Continua a salire il ricorso alla cig in Basilicata. Nel mese di maggio scorso l’incremento rispetto ad aprile è stato del 217 per cento per un totale di 369mila ore di cui 265mila per la straordinaria (interamente ricaduta in provincia di Potenza) e 104mila per l’ordinaria (71mila in provincia di Potenza e 33mila in quella di Matera). Complessivamente i posti di lavoro “messi in sicurezza” sempre a maggio sono stati 2.171. L’unico dato in controtendenza: nei primi cinque mesi del 2017 le ore di cig in Basilicata sfiorano 1,5 milioni (644mila straordinaria, 542mila ordinaria e 272mila in deroga) di cui 1,1 milioni per Potenza e 400mila per Matera, con un decremento del 17,2 per cento rispetto ai primi cinque mesi del 2016. A riferirlo è una nota congiunta Uil-Centro Studi Sociali del Lavoro.
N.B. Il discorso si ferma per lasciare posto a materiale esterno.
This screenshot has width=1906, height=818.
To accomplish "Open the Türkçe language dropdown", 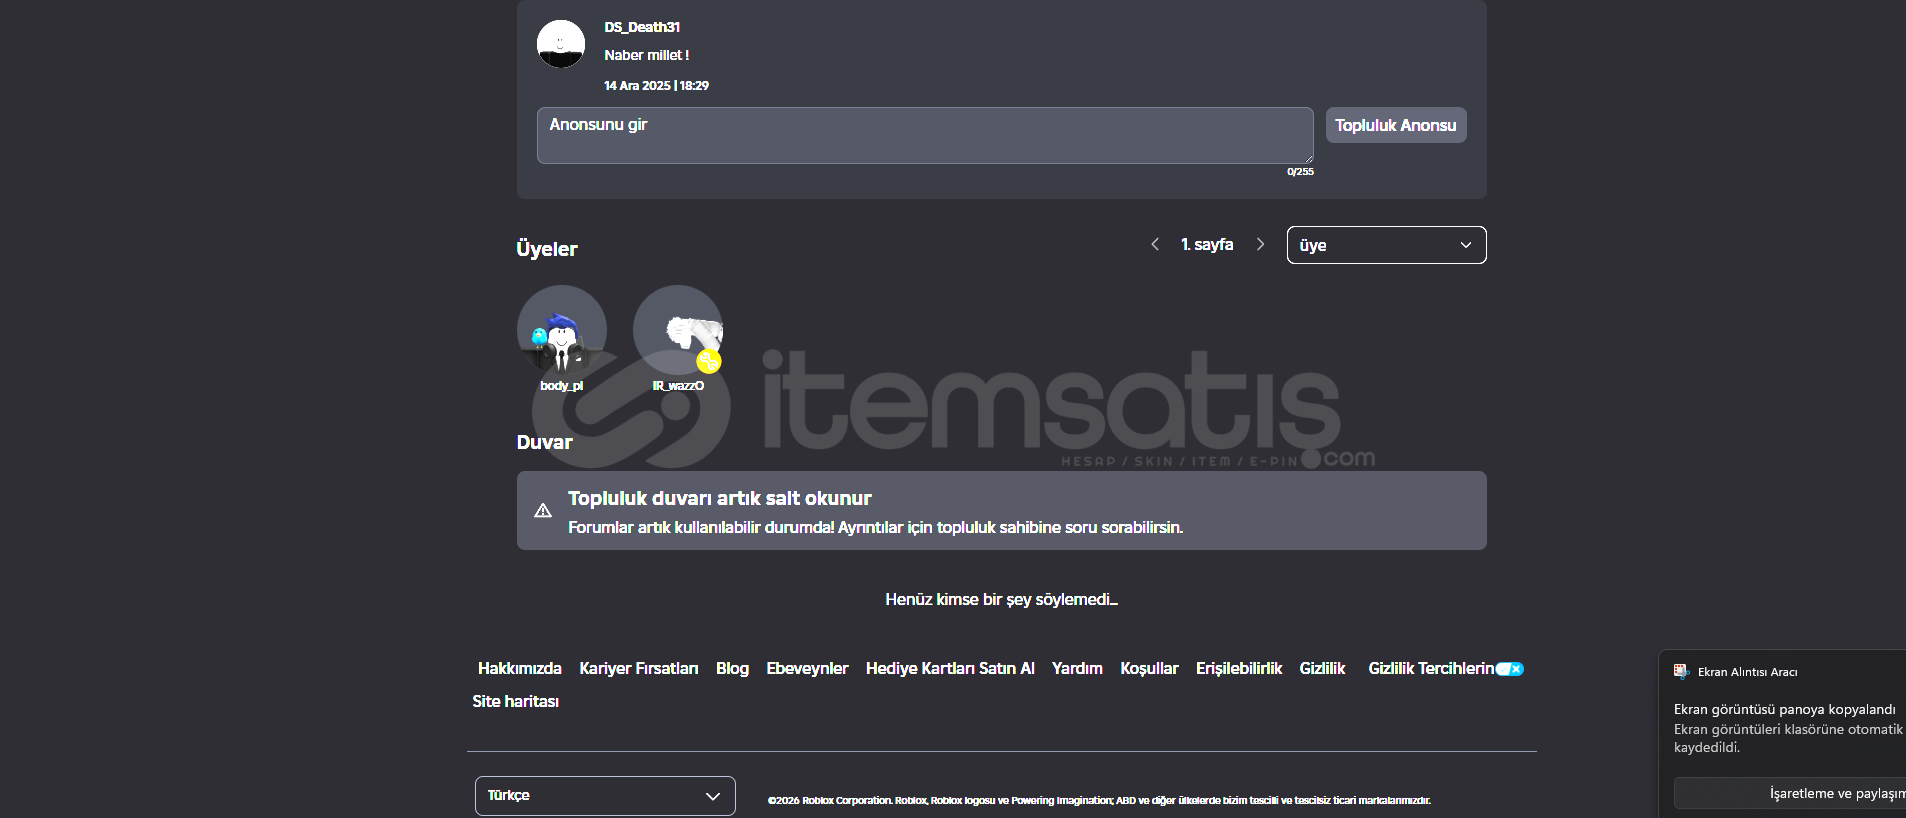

Dai dati INPS – è scritto nella nota – emerge quello che da tempo si segnala: una lenta ripresa occupazionale frutto però di profonde contraddizioni. Da una parte, i dati Inps sulle attivazioni dei rapporti di lavoro, segnalano la presenza di imprese “sane” che assumono, seppur con prudenza – come dimostrato dalla sostanziale staticità degli avviamenti a tempo indeterminato e da una prevalenza dei contratti a termine che continuano a crescere – dall’altra parte, se si osservano i dati sulla cassa integrazione, sembra sia ancora in atto una selezione darwiniana delle imprese, con parte del sistema produttivo in difficoltà.

A maggio, infatti, dopo mesi di calo, i dati sulla cassa integrazione registrano, rispetto ad aprile, una risalita della domanda di cassa integrazione straordinaria (+99,2%) e ordinaria (+45%) a cui andrebbero aggiunte le ore richieste al Fondo di Integrazione Salariale (16,3 mln) delle quali, ad oggi, ne sono state autorizzate solo il 44,7% anche a causa dei ritardi nella lavorazione delle pratiche, che superano i 200 giorni. Siamo invece in dirittura di arrivo per la cassa integrazione in deroga che, con 1,4 milioni di ore autorizzate, subisce una riduzione del 31,9% rispetto ad aprile.

Dati, questi, che – sottolineano Carmine Vaccaro (Uil) e Giancarlo Vainieri (Centro Studi) – in generale portano a considerare questi ammortizzatori  un vero argine ai licenziamenti che, di converso,  nel primo quadrimestre diminuiscono soprattutto tra quelli per motivi economici.